Civilians caught in crossfire of IS-rebel clashes in northeast Syria
Heavy fighting between Islamic State and rebels gripped a town in northeastern Syria Saturday, activists said, after a lightning assault by the IS fighters cut a main supply route.
"Heavy clashes took place overnight between IS fighters and rebels inside the walls of Marea town," British-based monitor the Syrian Observatory for Human Rights said Saturday.
Up to 50 members of IS had been either killed or taken prisoner by Saturday afternoon, representatives of the Free Syrian Army told Sky News Arabia.
IS swept through rebel-held territory early Friday in a shock offensive in Aleppo province, cutting off the main road between Marea and Azaz, 20 kilometres to the northeast near the Turkish border.

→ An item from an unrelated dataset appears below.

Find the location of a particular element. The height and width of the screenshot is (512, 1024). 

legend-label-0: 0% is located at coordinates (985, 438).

The surprise advance came as the militants faced an offensive by a US-backed Kurdish-Arab alliance in its own heartland of Raqqa province further east.
Maamoun Khateeb, a journalist and activist from Azaz, told AFP that IS attacked Marea early Saturday, mainly from the east and north using tanks and two car bombs.
On Saturday there were reports of a third car bomb on the outskirts of Marea.
This advance has left around 15,000 residents remaining under siege inside Marea, he said.
The UN warned Saturday that civilians have been caught in the crossfire during intense fighting in the town.
Human rights groups have warned that the IS advance in Aleppo has left tens of thousands of displaced Syrians trapped along the closed Turkish border.
To the east in Raqqa province, warplanes from the US-led coalition conducted air strikes on IS positions north of Raqqa city, Observatory chief Rami Abdel Rahman said.
But, he said, the Kurdish-Arab alliance fighting IS north of its de facto Syrian capital had as yet made no strategic progress on the ground.